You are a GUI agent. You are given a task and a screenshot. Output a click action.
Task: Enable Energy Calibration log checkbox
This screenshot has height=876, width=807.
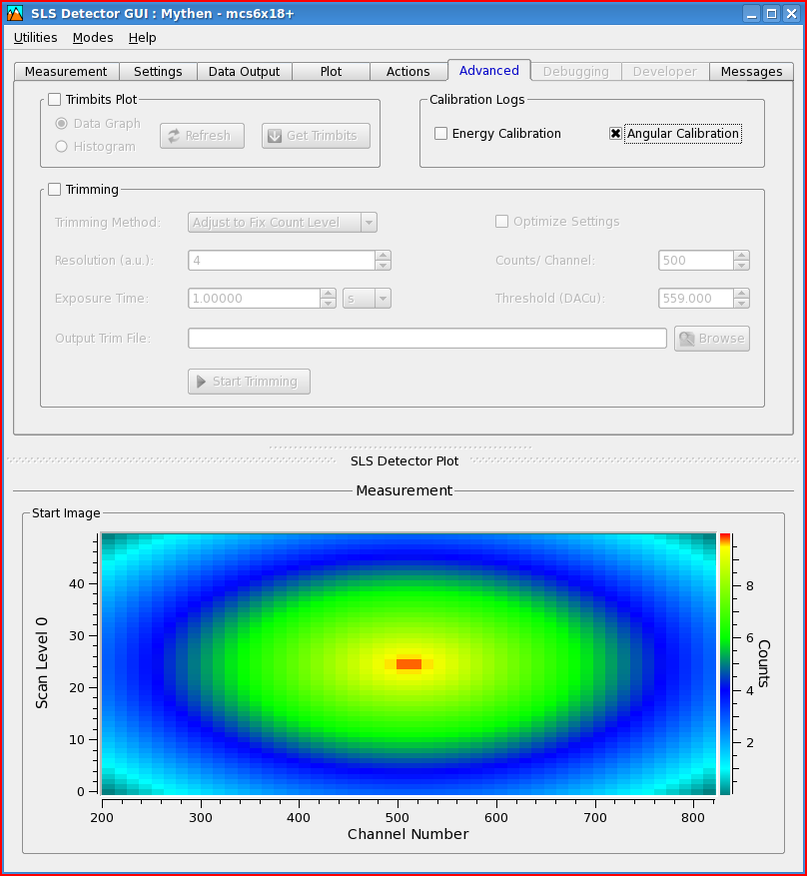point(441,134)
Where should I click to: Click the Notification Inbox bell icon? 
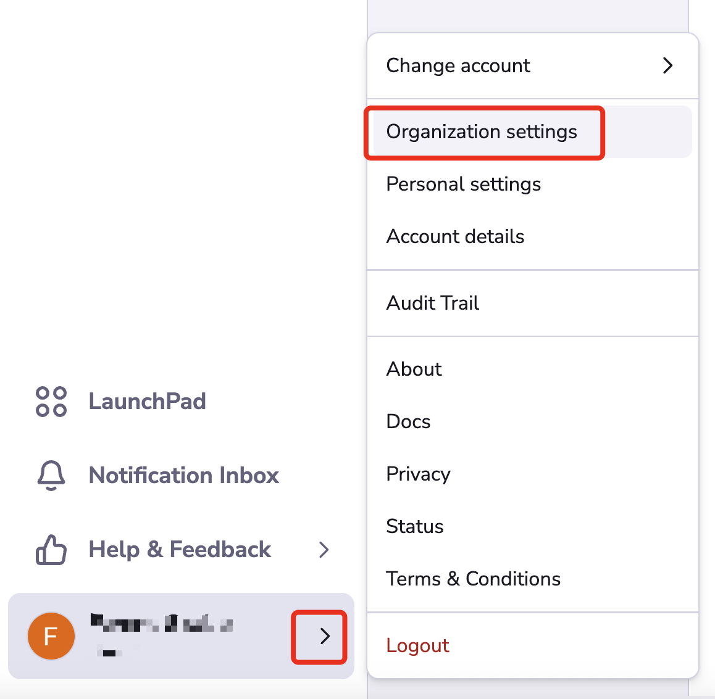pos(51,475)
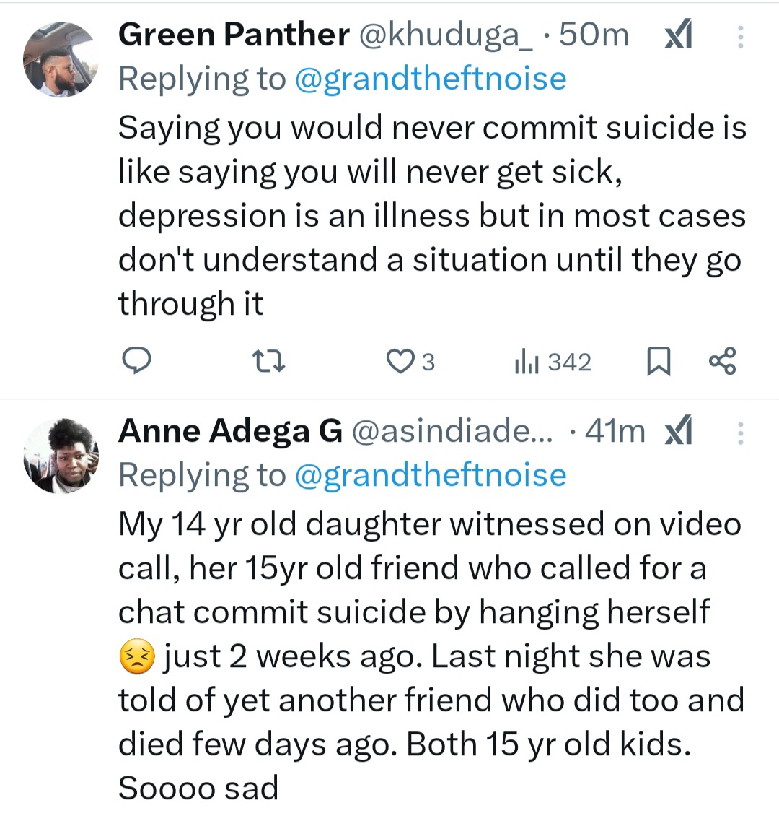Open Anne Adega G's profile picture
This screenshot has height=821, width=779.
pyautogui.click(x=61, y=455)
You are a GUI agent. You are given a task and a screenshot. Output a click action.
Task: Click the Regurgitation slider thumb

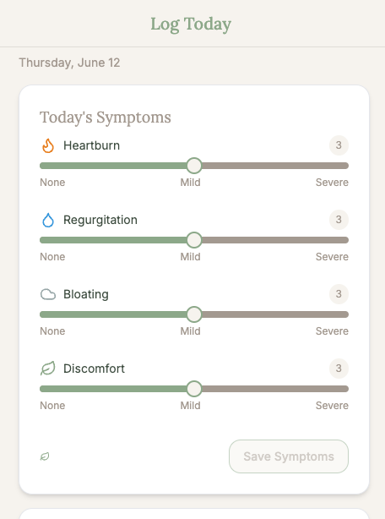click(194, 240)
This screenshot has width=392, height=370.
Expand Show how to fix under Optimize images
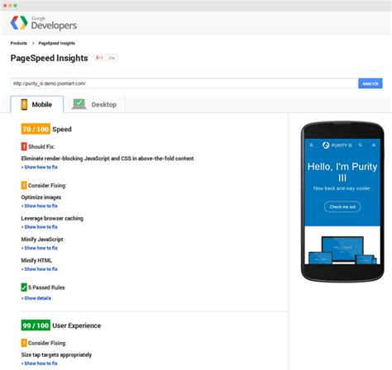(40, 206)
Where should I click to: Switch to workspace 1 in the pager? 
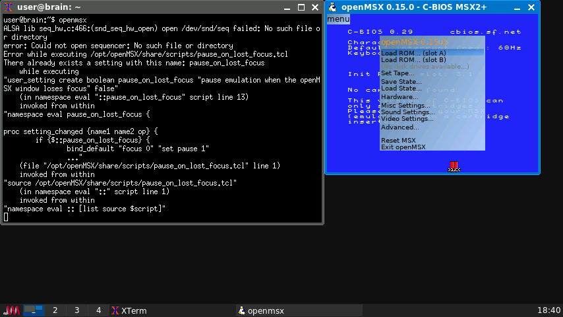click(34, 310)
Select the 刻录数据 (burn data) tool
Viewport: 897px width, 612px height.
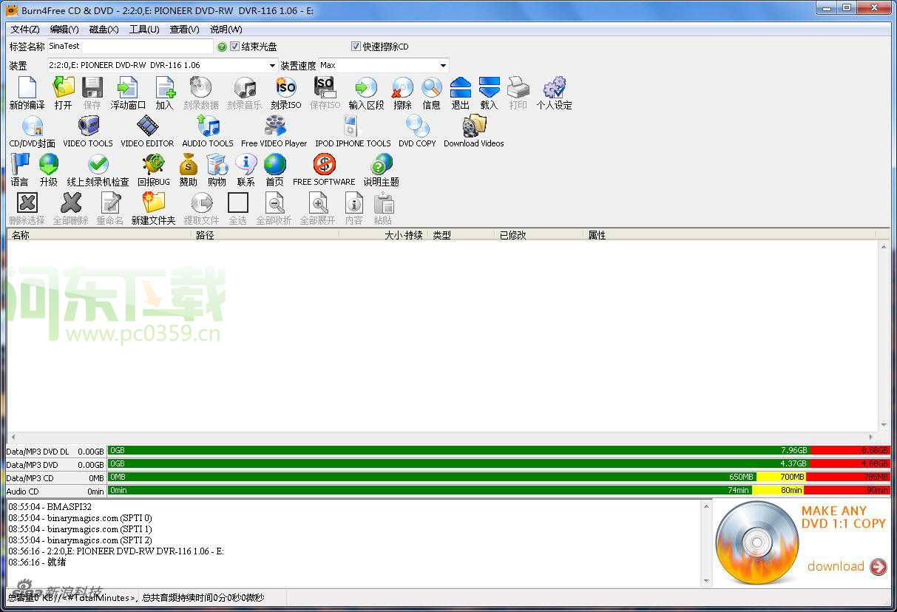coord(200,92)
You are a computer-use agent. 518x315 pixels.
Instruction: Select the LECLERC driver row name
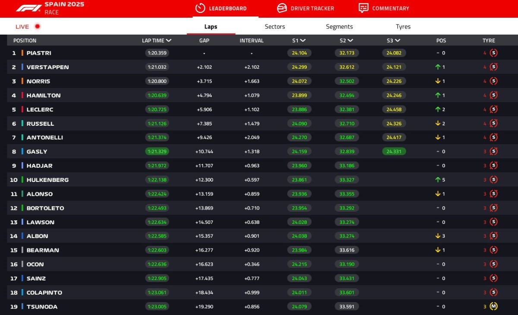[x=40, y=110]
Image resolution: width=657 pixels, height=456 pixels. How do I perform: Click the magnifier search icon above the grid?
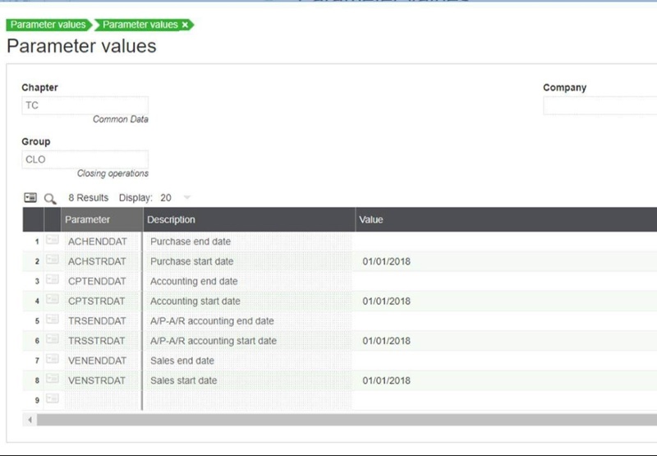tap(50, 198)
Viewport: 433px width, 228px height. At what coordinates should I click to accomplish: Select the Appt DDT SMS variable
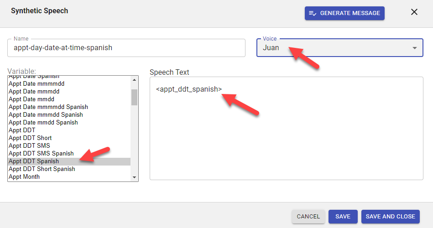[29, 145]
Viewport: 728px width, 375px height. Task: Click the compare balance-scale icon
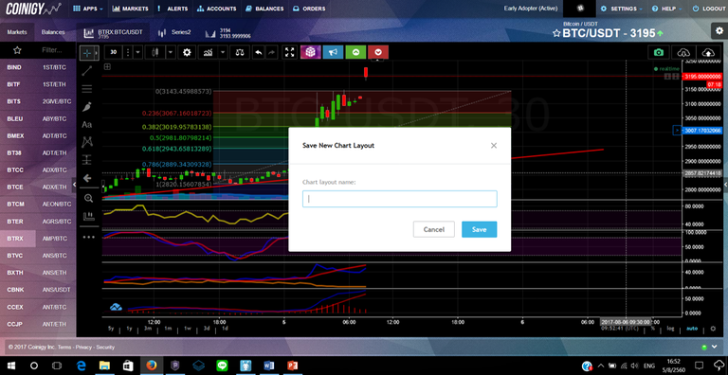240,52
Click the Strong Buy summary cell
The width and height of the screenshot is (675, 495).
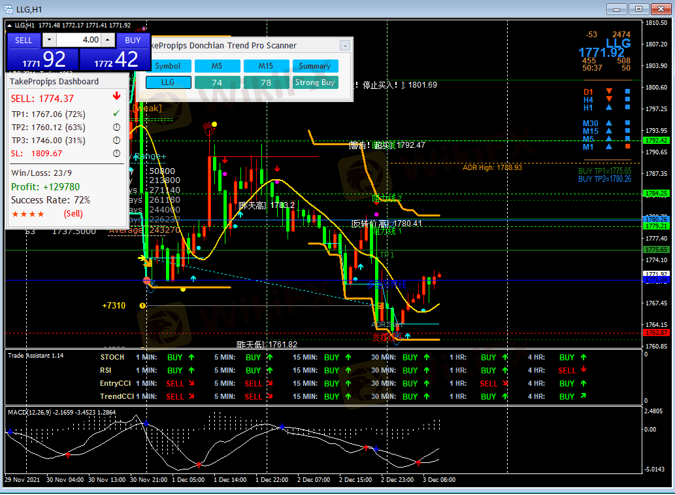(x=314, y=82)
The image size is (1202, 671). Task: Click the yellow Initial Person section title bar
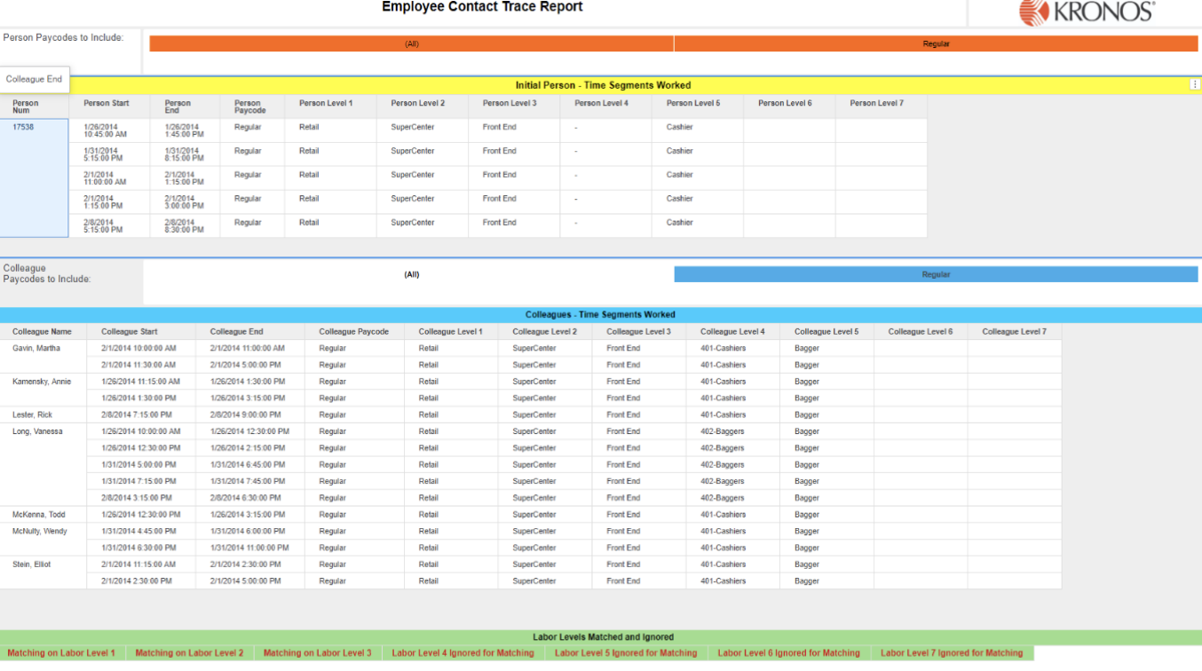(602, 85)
════════════════════
**Exercise task**: Extract every line of the records above word for word, leaving out the pictures.

**Solved exercise**:
You are a GUI agent. You are given a task and a screenshot. Output a click action.
Task: Enable Energy Calibration log checkbox
This screenshot has height=876, width=807.
point(441,134)
Where should I click to: Click the Notification Inbox bell icon? 
pos(51,475)
Open Anne Adega G's profile picture
This screenshot has height=821, width=779.
pyautogui.click(x=61, y=455)
You are a GUI agent. You are given a task and a screenshot. Output a click action.
Task: Click the Regurgitation slider thumb

click(194, 240)
This screenshot has width=392, height=370.
Expand Show how to fix under Optimize images
(40, 206)
Where should I click to: Switch to workspace 1 in the pager? 
click(34, 310)
Select the 刻录数据 (burn data) tool
Viewport: 897px width, 612px height.
coord(200,92)
You are a computer-use agent. 518x315 pixels.
Instruction: Select the LECLERC driver row name
[x=40, y=110]
Image resolution: width=657 pixels, height=456 pixels. How do I perform: Click the magnifier search icon above the grid?
tap(50, 198)
Viewport: 433px width, 228px height. At what coordinates should I click to accomplish: Select the Appt DDT SMS variable
[29, 145]
Viewport: 728px width, 375px height. Task: Click the compare balance-scale icon
240,52
Click the Strong Buy summary cell
The width and height of the screenshot is (675, 495).
(x=314, y=82)
The image size is (1202, 671). Task: Click the yellow Initial Person section title bar
(602, 85)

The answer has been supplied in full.